Supporting better, faster decision-making is a major imperative for KM practice. Richard Marrs and I will present our work on Sense-Making at the 11th annual KMWorld & Intranets Conference and Exhibition Nov. 6-8, 2007. "Accelerating Decisions and Innovations through Sense-Making" is scheduled for Nov 7. The venue is the McEnery Convention Center, in San Jose, California.
This session draws on insights from cognitive psychology and complexity science to reconsider how knowledge workers individually and collectively interact with their information environments and share their perceptions and opinions, with important implications for how to support knowledge work. Research suggests that in real-time, real-world settings, neither executives nor experts really depend on the kinds of rational, deliberate analysis supported by KM systems and practices. Because of these mistaken assumptions, many current technologies and business processes actually suppress rather than support evolved human mechanisms for real-time sensing and responding. Structured hierarchies prevent the social construction of organizational knowledge. Technologies and techniques designed to manage bandwidth instead constrict perception. Information overload, paralysis-by-analysis, costly mistakes and bad judgment are the inevitable result.
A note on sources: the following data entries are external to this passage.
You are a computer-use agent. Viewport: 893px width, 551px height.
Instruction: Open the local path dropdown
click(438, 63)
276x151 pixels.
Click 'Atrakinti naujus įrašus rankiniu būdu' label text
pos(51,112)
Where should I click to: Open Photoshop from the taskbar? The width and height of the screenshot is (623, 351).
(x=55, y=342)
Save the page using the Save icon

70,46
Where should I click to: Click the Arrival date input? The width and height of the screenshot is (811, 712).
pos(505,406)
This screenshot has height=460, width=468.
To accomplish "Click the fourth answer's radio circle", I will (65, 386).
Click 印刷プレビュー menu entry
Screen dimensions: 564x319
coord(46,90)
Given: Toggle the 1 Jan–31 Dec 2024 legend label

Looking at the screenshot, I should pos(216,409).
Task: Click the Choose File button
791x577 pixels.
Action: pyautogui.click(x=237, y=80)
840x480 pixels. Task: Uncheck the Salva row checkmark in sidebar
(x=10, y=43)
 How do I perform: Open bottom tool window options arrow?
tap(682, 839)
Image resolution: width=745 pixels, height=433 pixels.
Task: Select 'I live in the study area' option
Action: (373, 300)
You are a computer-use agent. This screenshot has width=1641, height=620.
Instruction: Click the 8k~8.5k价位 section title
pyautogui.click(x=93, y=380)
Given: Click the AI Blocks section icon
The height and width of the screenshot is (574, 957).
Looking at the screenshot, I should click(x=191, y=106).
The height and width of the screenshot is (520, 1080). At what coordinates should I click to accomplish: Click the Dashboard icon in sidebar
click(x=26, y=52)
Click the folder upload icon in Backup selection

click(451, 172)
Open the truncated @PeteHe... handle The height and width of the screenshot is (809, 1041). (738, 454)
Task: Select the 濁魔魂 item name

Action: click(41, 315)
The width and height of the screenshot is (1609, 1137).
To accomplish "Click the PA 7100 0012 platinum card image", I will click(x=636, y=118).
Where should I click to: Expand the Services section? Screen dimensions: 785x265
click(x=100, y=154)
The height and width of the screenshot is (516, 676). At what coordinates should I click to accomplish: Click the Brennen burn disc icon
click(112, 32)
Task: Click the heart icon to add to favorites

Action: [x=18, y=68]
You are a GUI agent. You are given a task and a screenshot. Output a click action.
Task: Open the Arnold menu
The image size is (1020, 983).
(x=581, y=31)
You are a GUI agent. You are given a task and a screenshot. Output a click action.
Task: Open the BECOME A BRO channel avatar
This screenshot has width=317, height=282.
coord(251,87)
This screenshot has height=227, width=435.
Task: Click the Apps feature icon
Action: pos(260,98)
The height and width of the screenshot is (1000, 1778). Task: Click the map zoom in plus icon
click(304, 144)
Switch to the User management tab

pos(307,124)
Instead, executives and experts rely on high-bandwidth sense-making, and internalized knowledge that often manifest as intuition or gut feelings. Such skills become increasingly important in emergent and uncertain conditions and need to be supported accordingly by cultivating, networking and leveraging all of your intellectual and information resources. Sense-making happens at the levels of individuals, teams, organizations and communities. Knowledge, information and data are everywhere in business ecosystems, but the challenge of synthesizing fragmentary signals into actionable intelligence is really more about human cognition and organizational culture than business technologies and organizational structures. We’ll look at structures, practices and tools that support sense-making and lead to better business outcomes.
Presenters
Richard Marrs is Managing Director at the Warren Company, specializing strategic alliance and collaborative innovation architecture. He was a founder and VP for Customer Solutions at Halifax-based Coemergence. Richard has 30 years’ experience in the worldwide mining industry, mergers and acquisitions, strategic alliances and partnerships, knowledge management and collaborative work practices. He was Director of Corporate Development at Magma Copper and later at BHP Copper as VP of New Business Development—two of the mining industry's most successful acquirers during the 1990s. While at BHP, Richard laid the groundwork for a knowledge management function within the company. He later served as president of knOwhere Inc., a Silicon Valley-based consultancy specializing in collaborative work processes and creative problem solving. Richard holds a BA in Psychology from the University of South Alabama in Mobile and an MBA from the University of Phoenix in Tucson, Arizona. From 1986 to 1990, Richard served as an adjunct faculty member at the University of Phoenix.
One of the first to write about PKM, Steve Barth is a recognized authority on knowledge management and organizational learning, especially the dynamic relationships between individual knowledge workers and their peers, teams, organizations and communities. An award winning business writer, he was a founding editor of Knowledge Management magazine (now destinationKM.com), helped launch Emergence: Complexity and Organisations, and wrote the “Personal Toolkit” column for KM World. He was the first Visiting Scholar to Harvard's Learning Innovations Lab in 2002 and served as editorial director for the Cynefin Centre for Organisational Complexity (now Cognitive Edge Pte). Steve currently advises international corporate and government clients.